I’m always reviewing what I’ve written and if new evidence comes to light I’ll update accordingly. A group of us have been discussing my results about how wind turbines lose efficiency due to wear and tear. Several of the group had some reservations about my numbers being so large, on the order of 1.5 – 2% per year decline in Capacity Factors. They surprisingly large to me as well, but I will generally go wherever the numbers take me.
One of the group, Paul-Frederik Bach, ran a lengthier analysis of Denmark’s wind turbines, running 10 “cohorts” through the years since their installation, with each cohort made up of the turbines placed in service during a particular year. He didn’t correct for the wind speed during each year, but over that long of a period (18 years total) you’d think the wind speeds would average out enough so that his analysis would be reasonably accurate. In place of my 1.5%, he averaged 0.38%.
None of us doubt there’s a decline, but how big is it? And how could our numbers, both figured using reasonable (although different) techniques, come to such different results?

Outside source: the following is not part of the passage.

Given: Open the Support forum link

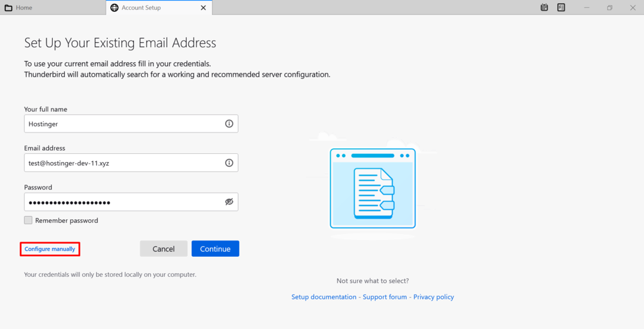Looking at the screenshot, I should (x=385, y=297).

The answer, at least for Denmark, may lie in the period I had to use to do my (well, originally, John Harrison’s) technique. One of my requirements is that the total number of turbines doesn’t change appreciably during the period I’m analyzing. In Denmark’s case, only the 5 years 2004 through 2008 qualified. I went back to 2000, calculating the average wind speed through 2011, using Copenhagen’s daily average data. This is the result:
Note that the years I considered show up as 5 through 9 above and note their trend – sharply increasing. You’d expect the Capacity Factors to increase along with the cube of the increasing wind speed, but they didn’t. And so when I normalized the CF’s they showed a decline which I consequently attributed to wear and tear. Bach’s numbers are over a longer horizon, when the wind, if anything, was in a downward trend.
So why might my numbers be too large? Well, in a windier year there may be a significantly larger number of hours when the wind turbines are maxed out, and their output is no longer increasing with increasing wind speed. Typically turbines are in this condition about 10-15% of the time, but in a higher average wind speed year that percentage may become enough larger that my technique starts attributing a turbine’s declines due to normal operating limitations to declines due to wear and tear.

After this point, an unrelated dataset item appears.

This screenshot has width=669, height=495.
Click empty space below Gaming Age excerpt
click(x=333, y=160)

So we know for sure that my numbers are off? No, we don’t. And that they’ve held up in widely different environments, with widely different average Capacity Factors, would be a tick in their favor. How could we figure this out for sure? The only way I see would be to work on much finer time increments, like hourly. Mars Hill and Ontario were monthly, Denmark was annually. Unfortunately, that kind of data is quite difficult to obtain, except maybe in Ontario. And even there it would take quite a bit of effort, plus Environment Canada tends to shut down overnight in remote locations (Ontario considers “remote” pretty much anywhere but Toronto!).
So this story isn’t finished yet. After all, this is how science works. I’ll continue analyzing projects as I can, and as always go where the numbers take me.